_What you should do_:
Convert the rows from the line containing "Оферта (953, 257)" through the end of the rows into a JSON list of strings, with one string per line and any blank lines left out.

====== Extracted data

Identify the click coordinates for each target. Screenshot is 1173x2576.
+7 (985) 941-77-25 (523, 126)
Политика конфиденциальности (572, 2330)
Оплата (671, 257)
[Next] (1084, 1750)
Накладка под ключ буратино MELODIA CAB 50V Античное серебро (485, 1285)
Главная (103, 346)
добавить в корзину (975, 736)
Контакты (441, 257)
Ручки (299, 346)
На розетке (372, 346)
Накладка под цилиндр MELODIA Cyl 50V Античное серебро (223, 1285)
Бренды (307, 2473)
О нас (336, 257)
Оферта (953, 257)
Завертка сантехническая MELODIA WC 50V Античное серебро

============

_Exercise output_:
[
  "Оферта (953, 257)",
  "Завертка сантехническая MELODIA WC 50V Античное серебро"
]